I'd been making an annual pilgrimage to the lake since I was a teenager, and I hoped that a long weekend on its shores would be the start of a yearly tradition. For my nephews' first encounter, I picked Lutsen Resort because I wanted them to get a taste of resort life rich with history, but free of fussiness. I wanted to create memories, not manners.

Not that I didn't mind the white tablecloths and linen napkins or the tasty $45 filet mignon with scallops and truffled butter sauce. My nephews didn't feel the same way about their meal: pan-fried trout with patti-pan squash.

The waiter happily said that he'd substitute fries for the squash, but he brought both, and while I was staring out the window -- stuck in a trance as I watched the waves come and go -- Joey and Chayse neatly folded their unwanted squash into their napkins and set it next to their plate. I looked around the pine-paneled dining room to see if anyone had noticed, but other diners seemed focused on the water, and without remarking, the waiter carried the butter-stained napkins to the kitchen.

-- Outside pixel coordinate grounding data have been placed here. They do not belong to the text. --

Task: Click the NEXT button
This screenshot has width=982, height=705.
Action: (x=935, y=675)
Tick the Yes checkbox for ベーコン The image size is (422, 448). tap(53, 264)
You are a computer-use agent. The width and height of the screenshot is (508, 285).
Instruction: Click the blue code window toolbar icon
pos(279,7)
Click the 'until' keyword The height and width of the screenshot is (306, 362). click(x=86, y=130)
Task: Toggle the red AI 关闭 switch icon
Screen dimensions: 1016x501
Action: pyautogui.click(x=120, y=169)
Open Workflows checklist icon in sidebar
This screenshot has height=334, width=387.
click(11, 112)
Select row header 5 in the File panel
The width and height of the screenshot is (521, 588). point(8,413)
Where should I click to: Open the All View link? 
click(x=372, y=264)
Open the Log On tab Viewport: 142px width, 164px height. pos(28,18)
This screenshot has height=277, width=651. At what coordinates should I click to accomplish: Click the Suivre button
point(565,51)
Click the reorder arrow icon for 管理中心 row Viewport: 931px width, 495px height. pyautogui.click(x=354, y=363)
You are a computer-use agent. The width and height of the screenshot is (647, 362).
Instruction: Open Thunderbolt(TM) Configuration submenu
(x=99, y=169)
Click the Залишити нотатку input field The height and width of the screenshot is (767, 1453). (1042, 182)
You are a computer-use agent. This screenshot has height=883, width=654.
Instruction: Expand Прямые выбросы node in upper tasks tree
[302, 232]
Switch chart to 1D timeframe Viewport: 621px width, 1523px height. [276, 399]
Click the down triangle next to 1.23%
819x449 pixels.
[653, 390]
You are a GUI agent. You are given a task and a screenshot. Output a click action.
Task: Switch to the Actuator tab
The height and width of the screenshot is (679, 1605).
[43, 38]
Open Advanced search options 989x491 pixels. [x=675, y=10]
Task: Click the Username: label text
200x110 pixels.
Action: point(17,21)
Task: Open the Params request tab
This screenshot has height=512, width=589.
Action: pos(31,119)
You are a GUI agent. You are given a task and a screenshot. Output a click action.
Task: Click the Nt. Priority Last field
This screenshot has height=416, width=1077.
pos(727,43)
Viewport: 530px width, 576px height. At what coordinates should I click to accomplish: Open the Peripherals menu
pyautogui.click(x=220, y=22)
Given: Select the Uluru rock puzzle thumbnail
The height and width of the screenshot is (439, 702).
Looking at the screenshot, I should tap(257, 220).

In that moment I was grateful to be at Lutsen, where nostalgia wins out over pretense and the view of the lake trumps the etiquette of its guests.

The resort -- one of the state's oldest, celebrating its 125th anniversary this year -- dates to the late 1800s when Swedish immigrant Charles Nelson built a homestead on the site. In the early 1900s his house became a stop for passengers aboard the steamship America, and when Hwy. 61 was improved, the Nelson homestead became a popular destination for travelers.

That homestead burned in the 1940s, and another built to replace it burned, too. The current lodge, designed by Edwin Lundie, a Minnesota architect with Scandinavian roots, was built in 1952 by Nelson's son, Ed Jr., who learned to ski in Europe and developed the Lutsen Ski Resort in the steep hillsides across Hwy. 61 from the resort.

Back then, families spent their days outdoors, took their meals in the restaurant and slept in the spartan rooms that fill the top two floors of the lodge.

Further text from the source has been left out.